++++ SUPPLIED DATA ++++

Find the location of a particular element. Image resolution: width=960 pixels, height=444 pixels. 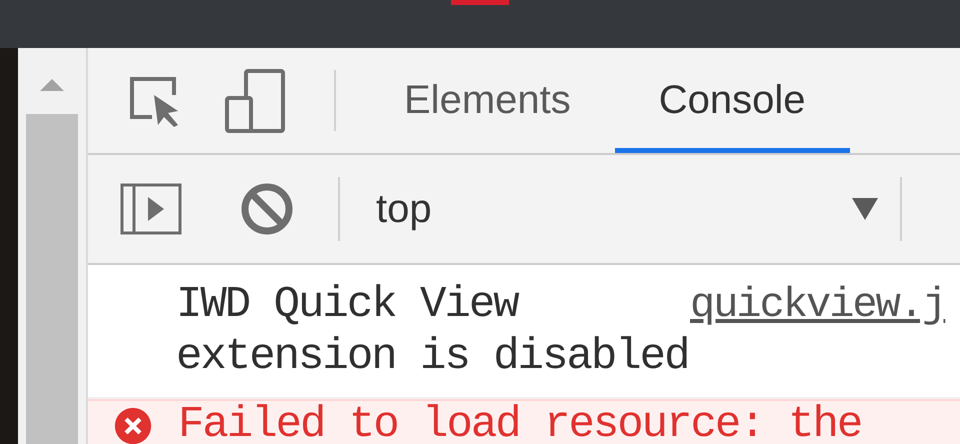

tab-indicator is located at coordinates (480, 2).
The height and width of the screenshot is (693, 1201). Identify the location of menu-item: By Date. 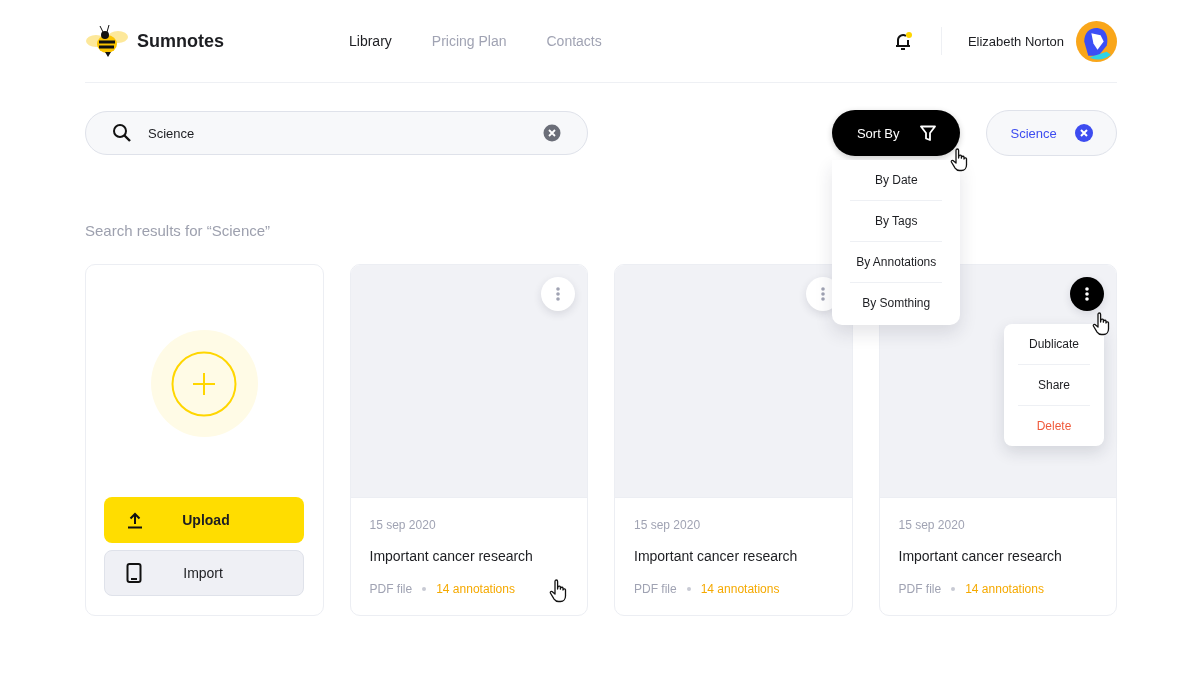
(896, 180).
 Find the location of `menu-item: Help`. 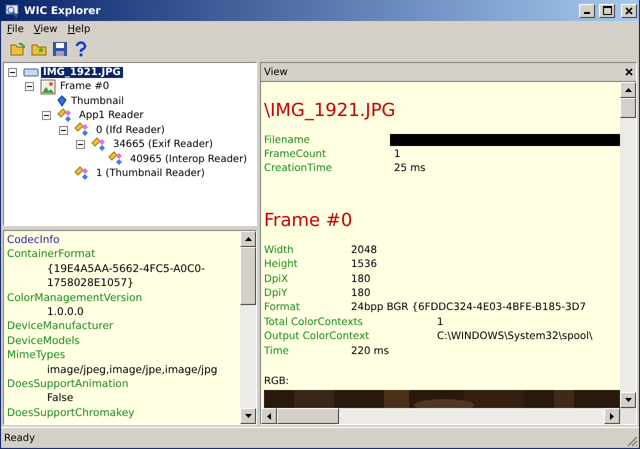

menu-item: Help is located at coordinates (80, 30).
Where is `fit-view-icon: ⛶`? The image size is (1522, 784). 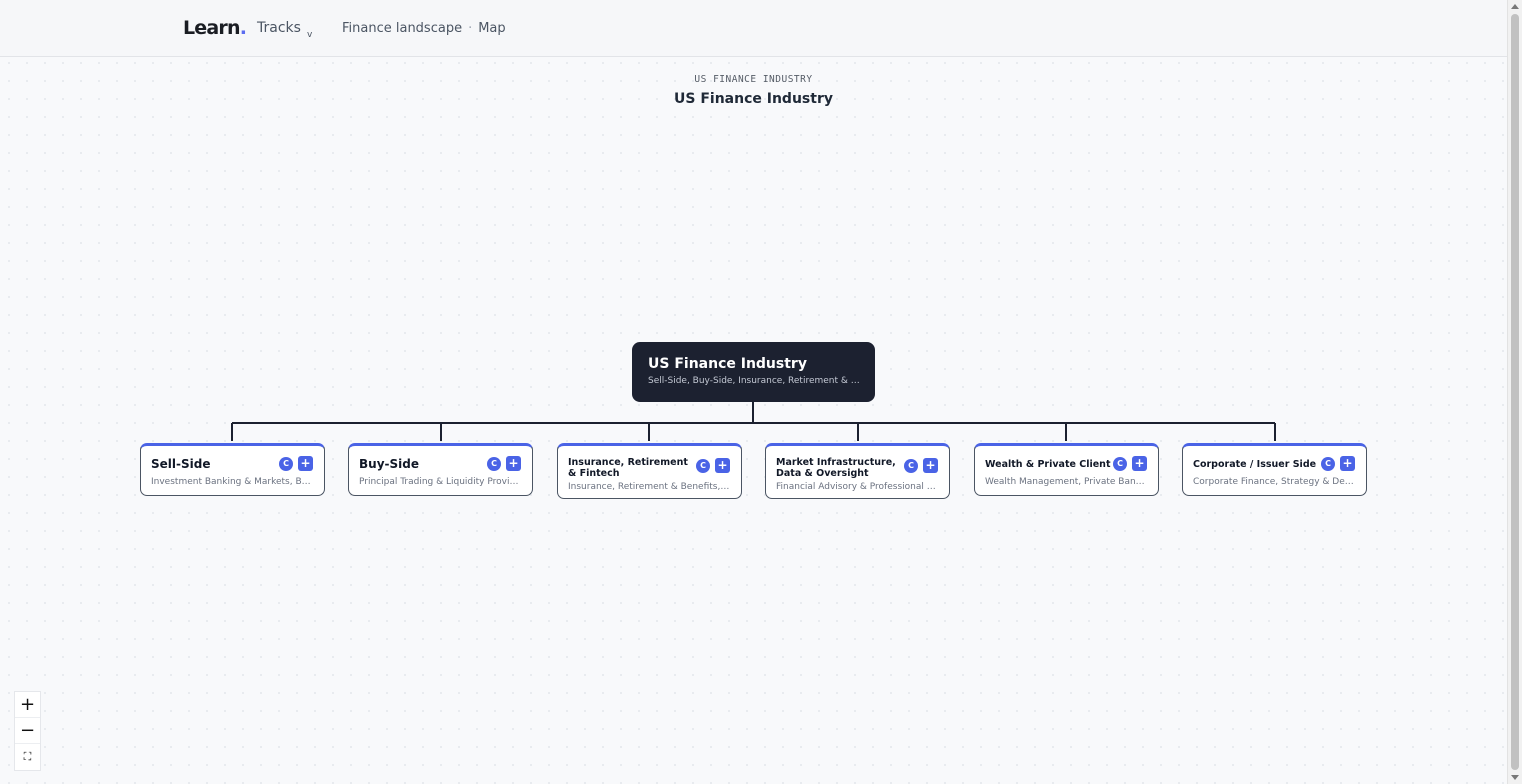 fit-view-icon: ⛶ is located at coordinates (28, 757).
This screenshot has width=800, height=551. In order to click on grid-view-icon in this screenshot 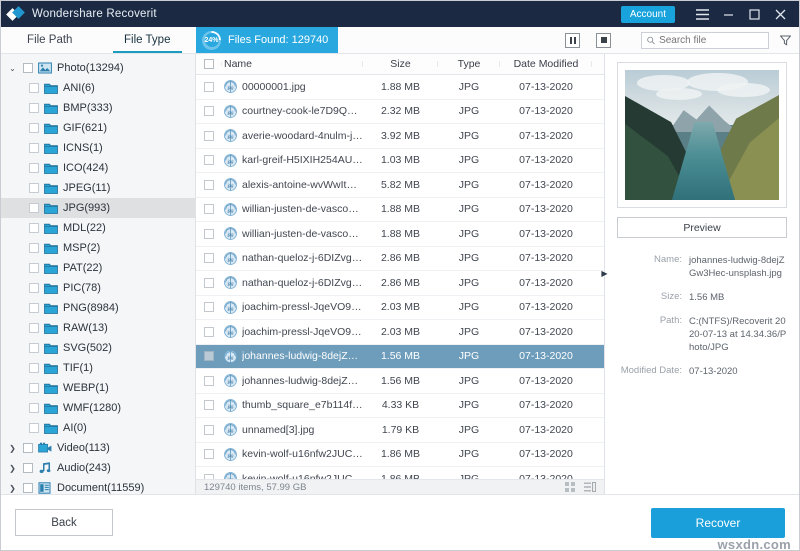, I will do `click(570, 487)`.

++++
++++ SUPPLIED DATA ++++

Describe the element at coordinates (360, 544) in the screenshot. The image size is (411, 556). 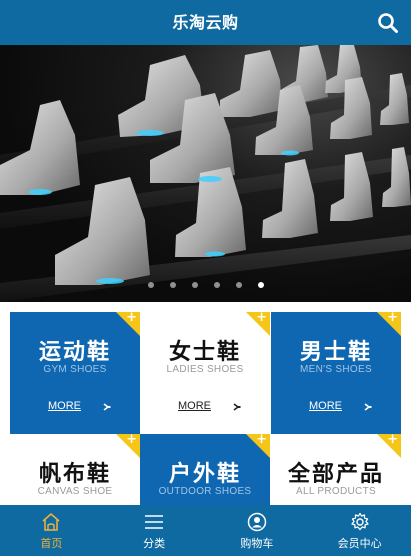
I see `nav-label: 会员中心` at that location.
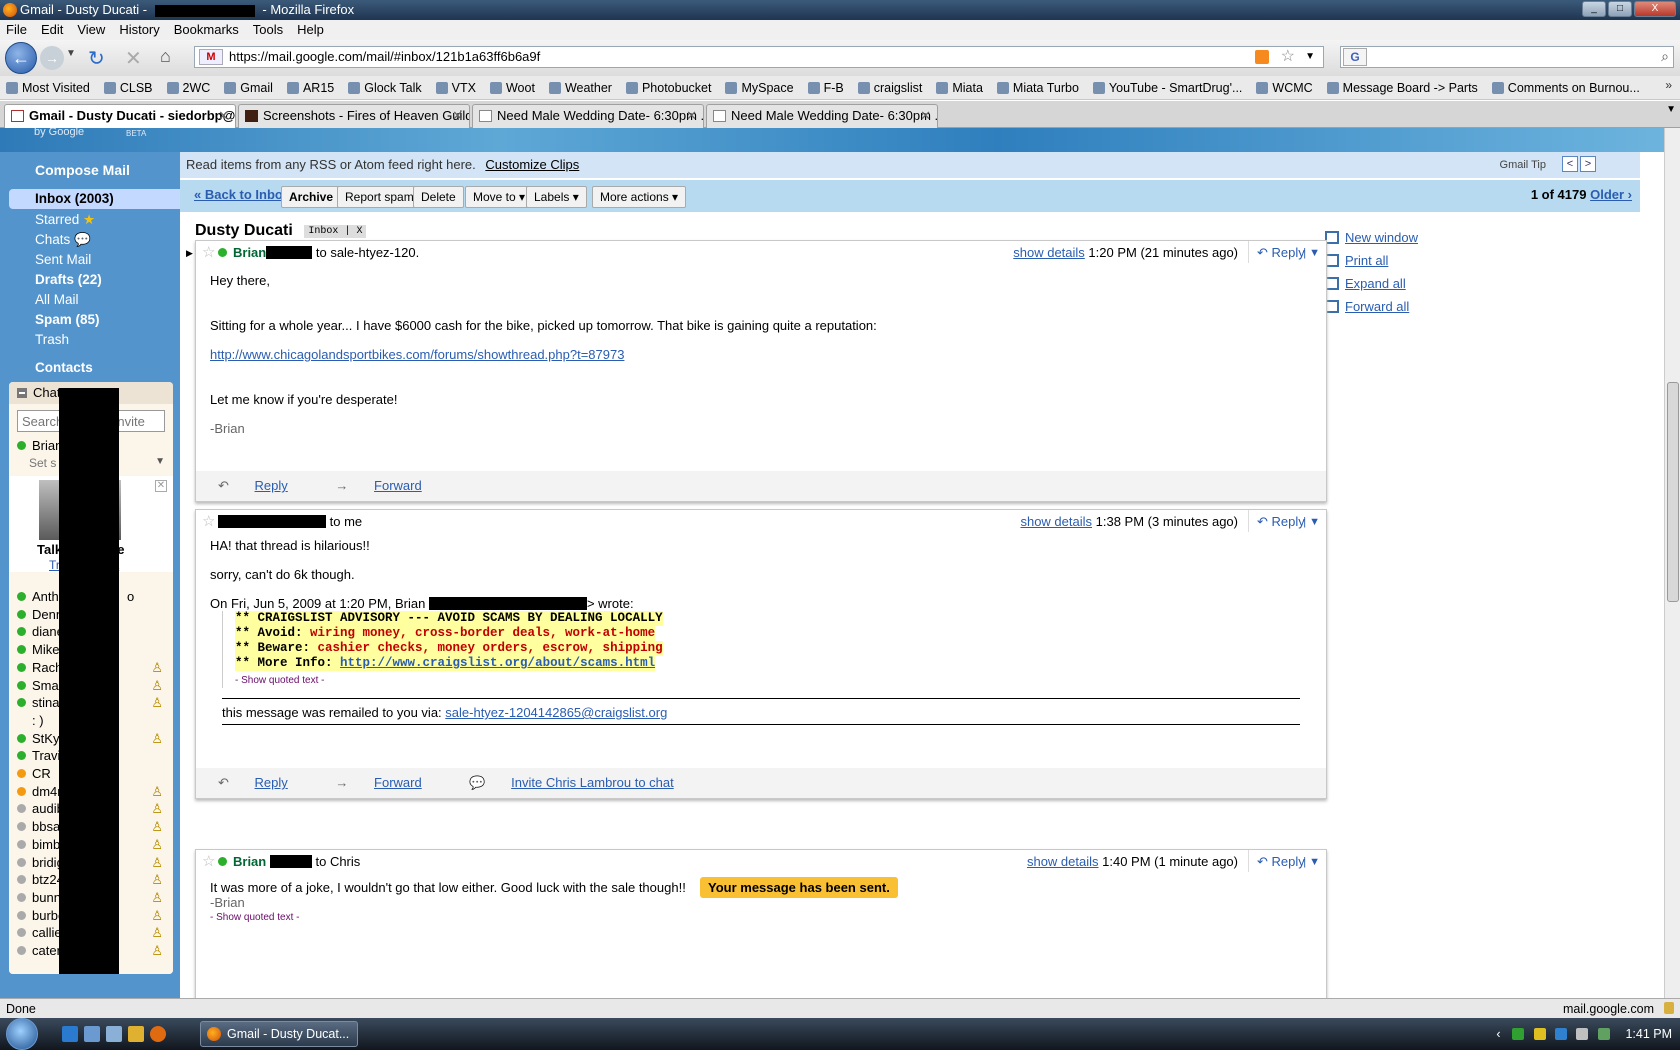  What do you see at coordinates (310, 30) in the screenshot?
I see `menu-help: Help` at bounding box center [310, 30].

++++
++++ SUPPLIED DATA ++++

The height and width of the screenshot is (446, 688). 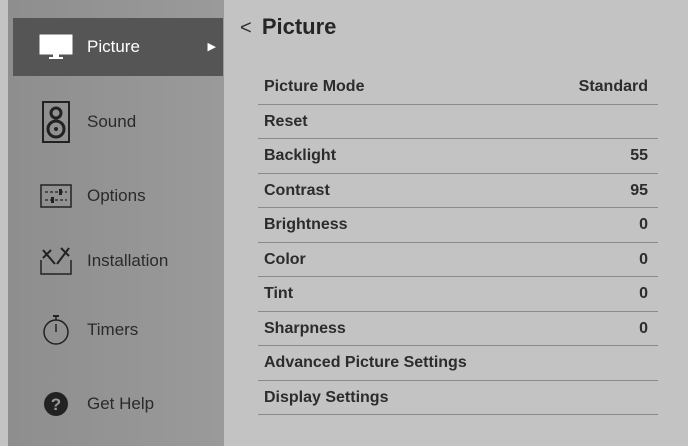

++++

■ THE TASK:
Retype the part of the material that opens with the line containing "Describe the element" and closes with the line containing "center [310, 30].", with both of those lines included. Leave the pictures out.

■ OUTPUT OF THE TASK:
Describe the element at coordinates (360, 544) in the screenshot. The image size is (411, 556). 
I see `nav-label: 会员中心` at that location.
  What do you see at coordinates (310, 30) in the screenshot?
I see `menu-help: Help` at bounding box center [310, 30].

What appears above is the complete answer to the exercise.